Lucy was one of my finest companions. She was a spunky yellow miracle, and I picked her out of the pack the minute I laid eyes on her. “I’ll take her,” I said to her owner without a moment’s hesitation. I signed her papers, handed over my money ($800, to be exact) and took her home, feeling as if we had known each other for years. She was the last of a great breed: Datsun—now Nissan—hasn’t made 510 wagons since the ’80s.
Most sane individuals wouldn’t trust a car like Lucy—who clocked in at 17 years of age on the day I bought her—to get across town, let alone across half of Canada as I was planning to do. To those unable to see her finer qualities, she surely appeared to be…well, junk. She wasn’t great to look at. She was very crabby in cold weather. Her A/C had been dead for who knows how long. And the upholstery? Let’s just say it was dirt-gray. But I had complete trust in the mechanic I bought her from, and I chose to believe that her longevity potential had already been proven.
I have friends with older cars who will not drive on long trips because “something could happen to the car.” But something could always happen to the car, regardless of its age. The idea that a car has to be new to be reliable is a myth, like the idea that people over 65 are better off retired than working. In a sense, the car dealers who delight in tempting us with shiny new automotive toys are like the fashion scouts who pay handsome rewards to teenagers to pose on magazine covers because models in their 20s have already become “too old.” Wrinkles, like rust spots, are not allowed.
Well, phooey.
Lucy was not a good car in the sense that most people think of a good car, but that’s not the point.
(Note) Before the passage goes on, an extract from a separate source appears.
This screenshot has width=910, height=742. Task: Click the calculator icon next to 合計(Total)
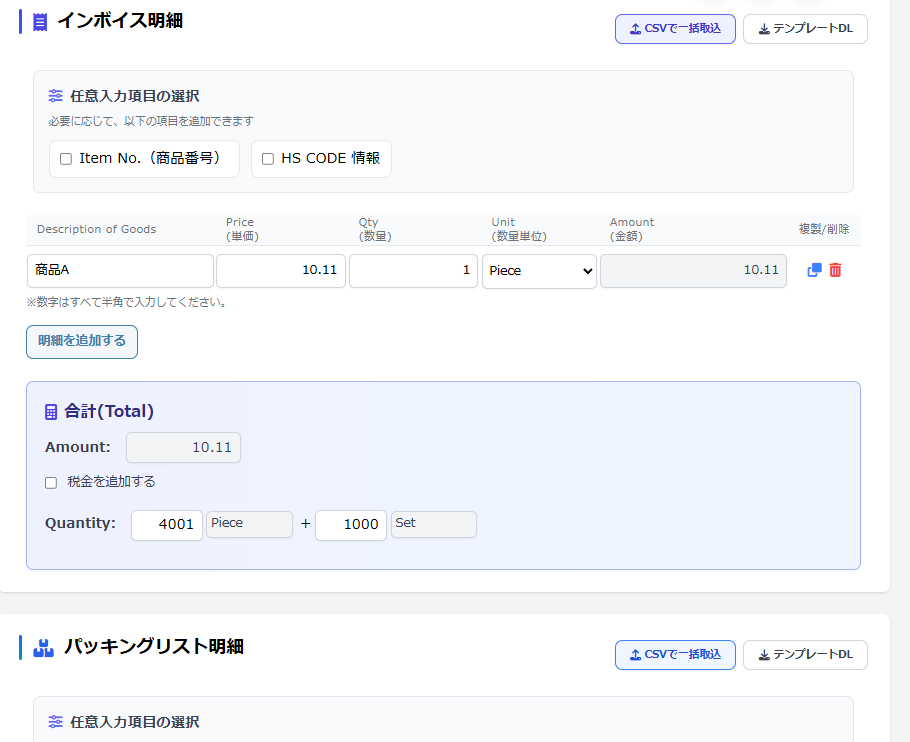51,410
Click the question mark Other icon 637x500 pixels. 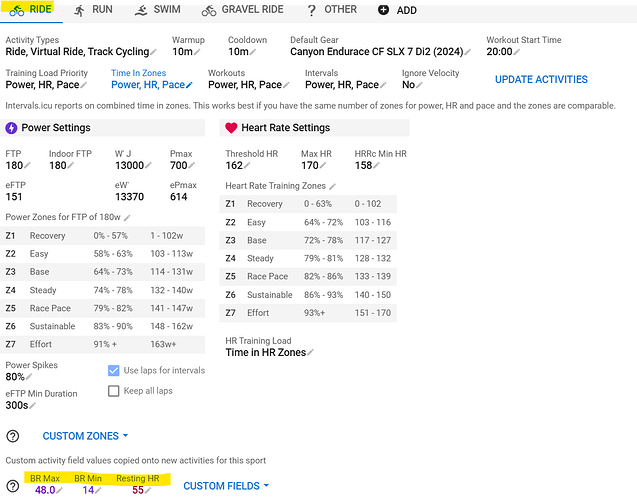(312, 10)
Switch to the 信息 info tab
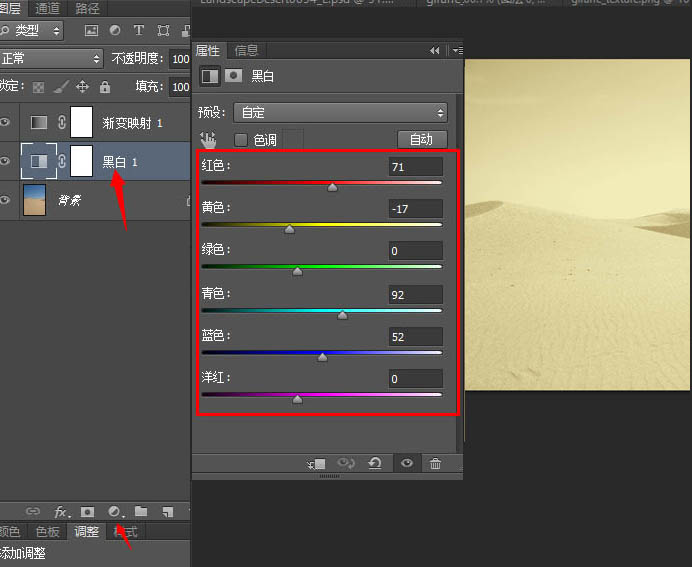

There is a certain character about worn-out things that keeps us mortal. Hang out in East Nashville, and you understand that human life is temporary. We come from the earth, and we will return to it again someday. Spend time in Cool Springs, and you may succumb to the illusion that life is a one-way street heading straight to eternal youth, or at least a nice place with spotless marble floors and the option of plastic surgery.
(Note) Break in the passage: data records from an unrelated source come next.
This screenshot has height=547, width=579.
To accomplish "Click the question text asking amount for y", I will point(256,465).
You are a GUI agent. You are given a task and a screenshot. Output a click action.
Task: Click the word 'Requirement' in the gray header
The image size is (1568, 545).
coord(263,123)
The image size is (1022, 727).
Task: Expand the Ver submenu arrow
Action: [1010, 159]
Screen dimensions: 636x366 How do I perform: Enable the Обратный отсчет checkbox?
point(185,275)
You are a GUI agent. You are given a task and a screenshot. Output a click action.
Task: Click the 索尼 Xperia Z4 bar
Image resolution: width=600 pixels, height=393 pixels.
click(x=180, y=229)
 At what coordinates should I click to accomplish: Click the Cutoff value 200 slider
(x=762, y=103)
Then there’s the whole cost issue. New cars lose around 30 percent of their value as soon as they’re driven off the lot. That’s a tremendous price to pay for the anxiety of wondering when you’ll get that first dent, scratch or tear. If you buy a car used, you’ll save yourself the hassle of trying to maintain a perfect finish, and several thousand dollars to boot. (Let’s hope car manufacturers don’t catch on to the games the designer jeans folks are up to, or we’ll be having to fork over big bucks for “pre-dented models with custom seat imprints.”)
I’ve never spent more than $1,500 for a car. I find great satisfaction in looking at a year’s worth of transportation expenses and seeing that my grand total (gas, tags, insurance, repairs) amounts to less than a handful of new car payments. The thought of spending $20,000 or more on a machine that’s going to ferry me a few miles a day from point A to point B at an average of 28 mph makes my head spin. That’s like spending $150 on a pair of running shoes to walk from my kitchen to my bedroom. At least I can look at the shoes as I walk. I couldn’t admire my car’s spaint job and drive at the same time.
Recently, I was the winner in a drawing for $500 in free automotive maintenance at a local garage. My current car needed a couple of new tires and not much else that wasn’t going to cost way over $500. So I told the mechanics that I was due for a tune-up, and they replaced a bunch of parts that were probably original and no doubt coated with 14 years of grime. As nice as it is to know I’ll never have to replace those parts again, I feel a little uneasy about all that newness under my hood. My car still runs the same, so I can’t actually tell that anything was done to it, and that makes me sad—something like the feeling you get when you send off a payment to an insurance company, knowing it’s a good thing to do in theory, but wondering if you should just buy some new kitchen cabinets instead.
My car still needs new struts, and I can’t afford them right now. But even if I had the funds, I’d hesitate to replace them. I’ve heard that Persian rug makers always weave a flaw into their rugs so they’re not perfect, and after my experience with Lucy I can see that there is a certain logic to such a practice. That geezer of a car exceeded my best expectations, taking me and about 70 pounds of camping equipment more than 10,000 miles across the Canadian Rockies in the space of two months, without a single problem. She even lasted a couple years more, before I had to send her to the great junkyard in the sky. Her engine sits in a mechanic’s garage somewhere, a donor heart waiting for the right body to come along. If the rusted beast that emerges from that matching is ever put up for sale, I’ll take it.